Data pattern recognition can be set either in the main application window of Quantitative Commons, or using the Train recognition section of the settings menu. Using the main window to create a pattern recognition template is a good fit when the columns or fields that are needed to run a workflow are static across data sources, but may vary in header names (f. ex. when you want to recognize a source that may be written in different languages). If columns are dynamic across data sources, the train recognition option is a better fit.

Creating pattern recognition in the main window

To create a data pattern recognition template in the main window, it is sufficient to make sure that pattern recognition (~) is activated when creating a workflow. The template will be saved with the same name as the workflow. You may also add data pattern recognition to an existing workflow by loading data into the data pane, right clicking the workflow that you want to associate to the pattern of the loaded data, and select Create/train pattern from current data.

You may improve recognition by using Create/train pattern from current data on multiple sources of the type that you want to recognize. When you train Quantitative Commons to recognize a data source, the headers must be identical to the header row used when creating the recognition template. This is necessary for the application to decide whether a guess regarding a column is correct or not, so as to be able to improve its accuracy. When applying the pattern recognition in a non-training situation, the header row has no relevance.

Applying data pattern recognition

To recognize data patterns when loading new data into Quantitative Commons, the data pattern recognition mode must be active, the Recognize source toggle must be on, and you must also tell Quantitative Commons what type of data it is expected to recognize. To do this, select the Recognize data section of the settings menu, make sure Pattern recognition method is checked, and select the type of data source to expect in the Select pattern type dropdown.

Now, as long as the data pattern recognition mode is active, Quantitative Commons will try to associate the columns of the source data to the columns defined by their data pattern in the selected template.

Creating pattern recognition in Train recognition settings

When using the Train recognition section of the settings menu to create a data pattern recognition template, the source to be recognized is abstract, and does not have to resemble any actual data.

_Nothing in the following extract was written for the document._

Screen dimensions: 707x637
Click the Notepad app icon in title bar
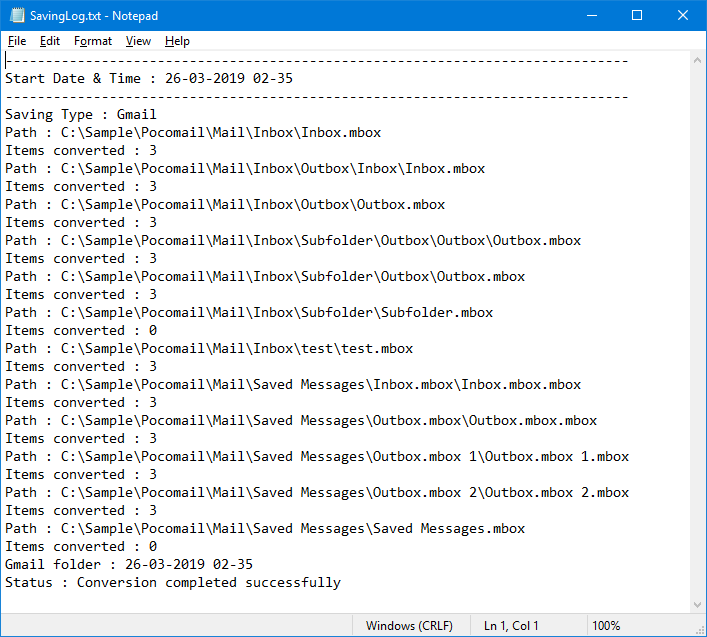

Creating and handling source types

To create a new source type, use the Create new data source type settings in the Train recognition section of the settings menu. This will make visible controls to add the fields that the new abstract data source type should contain. When all fields have been added, click Save type to save the source type.

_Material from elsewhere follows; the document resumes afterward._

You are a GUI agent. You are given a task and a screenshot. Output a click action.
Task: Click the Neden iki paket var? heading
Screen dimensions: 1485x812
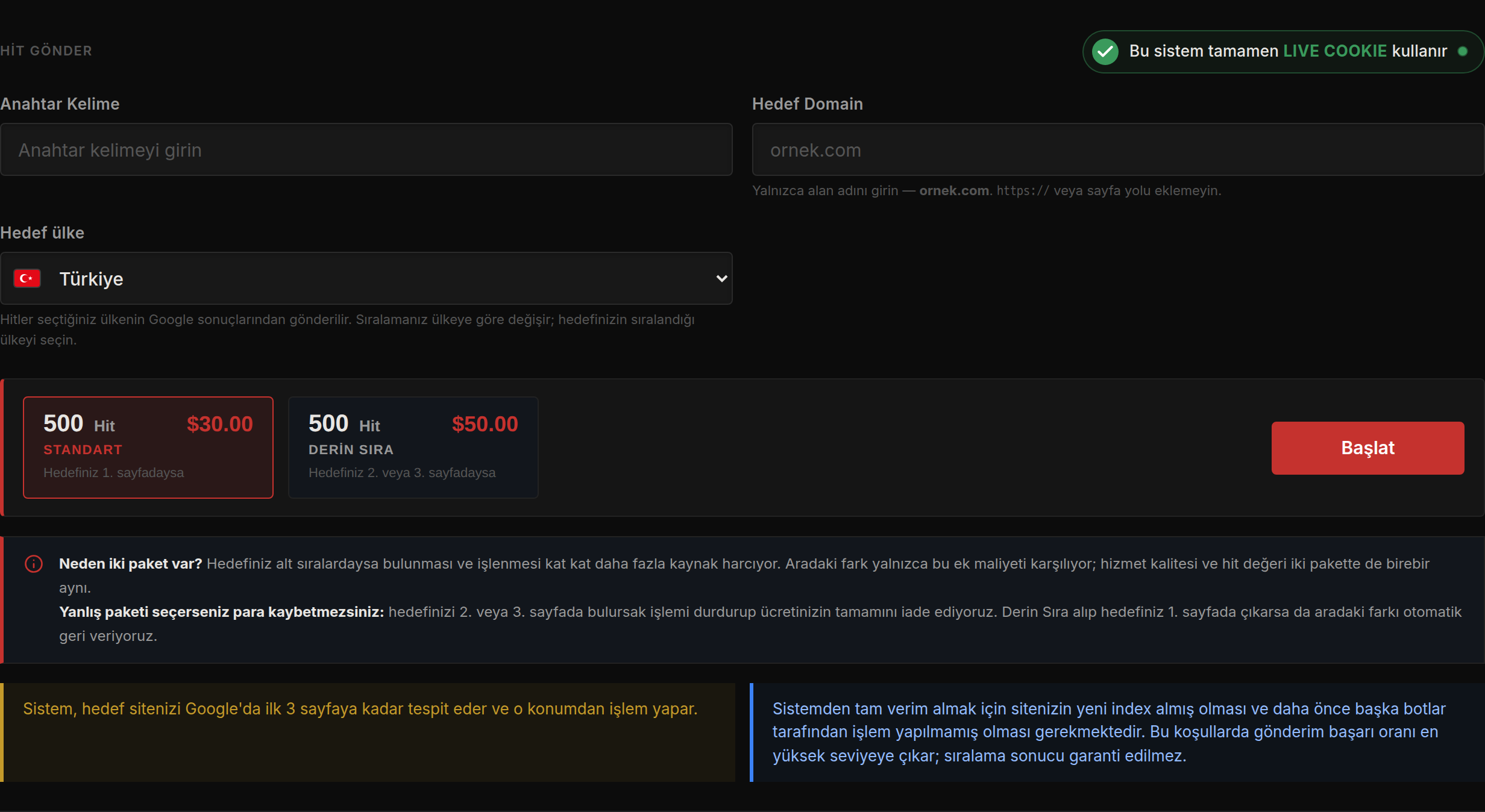click(130, 564)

The Handle data source types settings can be used to delete, export or import templates to/from file.

Mapping data source types to instances

Use the Map a data source type to an instance-settings to map the fields of the abstract source type to the fields of an actual data source containing the data that should be recognized. Select the source type and give your instance a name, then click Load instance file. You can now map each of the fields or columns in the instance file to the fields of the abstract data source.

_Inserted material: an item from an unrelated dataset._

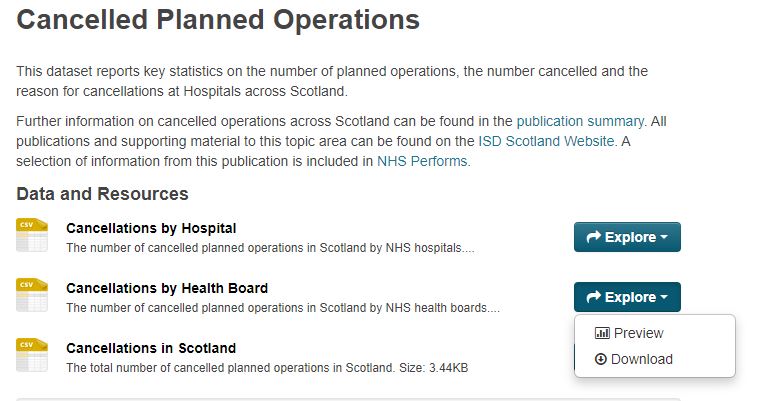This screenshot has width=772, height=401.
Task: Collapse the caret on Cancellations by Health Board Explore
Action: click(x=664, y=298)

If you expect a field to have a different representation in different source instances (f. ex. DateTime values expressed with different patterns in different sources), you may give your field a version name. When all relevant fields have been mapped, click Save instance type. Any field that has been given a version name will appear in the main data pane, the recording icon will be visible in the top right corner and the word Preprocessing will appear in red at the bottom of the application window. You may now use transformation tools to transform the version format into the standard format of the relevant fields. These transformations will be repeated any time the field versions are recognized. Click Stop recording when preprocessing is done.

Training a data source type

To train a data pattern recognition template to recognize data of the relevant type, use the Use a source instance to train a data source type-settings. Select a source type and load a training file of a type that have been mapped as described above.

The training algorithm works by manipulating the values of weights that describes the ability of a number of rules in identifying whether or not a field or column is identical to a data source type field. It is possible to change the weight increase or decrease from default values. An increase will reduce the number of instances needed for training, but may reduce accuracy. You may also change the number of rows of each source instance to be evaluated from the default value (20).

When an abstract source type (say, the abstract category of an account statement) has been trained on several types of instances of real-world data (i.e., account statements with varying structures from different financial institutions), a never before encountered instance may still be recognized and processed with a relevant workflow.